The evidence on the safety of the 7-valent pneumococcal conjugate vaccine and other pneumococcal conjugate vaccines is reassuring. Reports since the licensure of the 7-valent pneumococcal conjugate vaccine in 2000 and widespread use in the United States and, more recently, in Canada and some European countries, have not identified any major safety concerns. There is substantial evidence that when introduced into developing countries, the presently available pneumococcal conjugate vaccines will have a considerable impact on pneumococcal disease and overall infant mortality. Nevertheless, as with the introduction of any new vaccine, it will be important to conduct surveillance for possible rare and unexpected effects.
Modus operandi of the committee and additional information
In addition to publications in the Weekly Epidemiological Record, the scope of the committee’s work and past decisions, recommendations and actions, as well as its modus operandi, have been published in the American Journal of Public Health.7 More information about the topics discussed in this article as well as the committee’s terms of reference can be found on the GACVS web site at http://www.who.int/vaccine_safety/en/. The committee agreed to discuss further the safety of vaccine formulations and to update its review of the safety of human papillomavirus and rotavirus vaccines at its next meeting in June 2007.

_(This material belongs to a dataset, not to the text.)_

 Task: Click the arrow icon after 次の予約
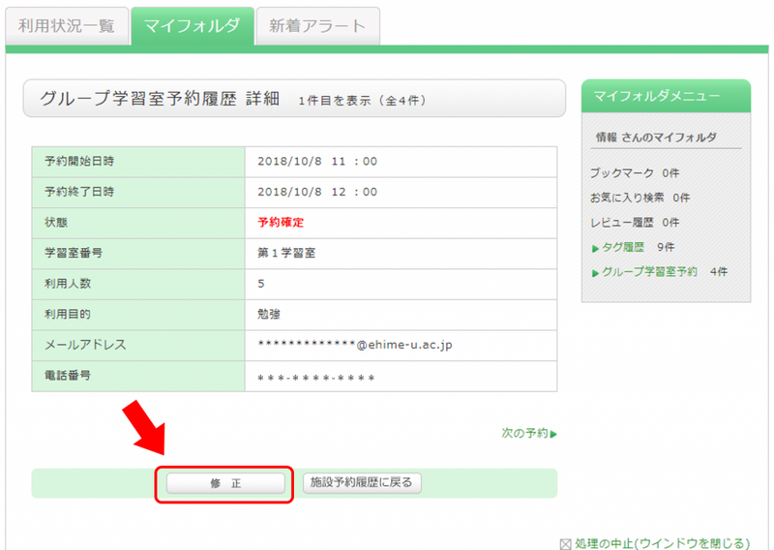pos(554,434)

- See No. 41, 1999, pp.337-338
- GACVS invited additional experts to present evidence and participate in the discussions on the safety of mumps vaccine strains, the safety of Japanese encephalitis vaccine in India, the vaccination of adolescents and young adults including problems associated with coincidental pathologies in terms of safety assessments, and the review of safety of conjugate pneumococcal vaccine.
- See No. 28, 2005, pp. 242–247.
- See No. 28, 2006, pp. 273–278.
- See No. 32, 2003, pp 282–284.
- See No. 2, 2006, pp. 15–18.
- A global perspective on vaccine safety and public health: the Global Advisory Committee on Vaccine Safety. American Journal of Public Health, 2004, 94:1926-1931.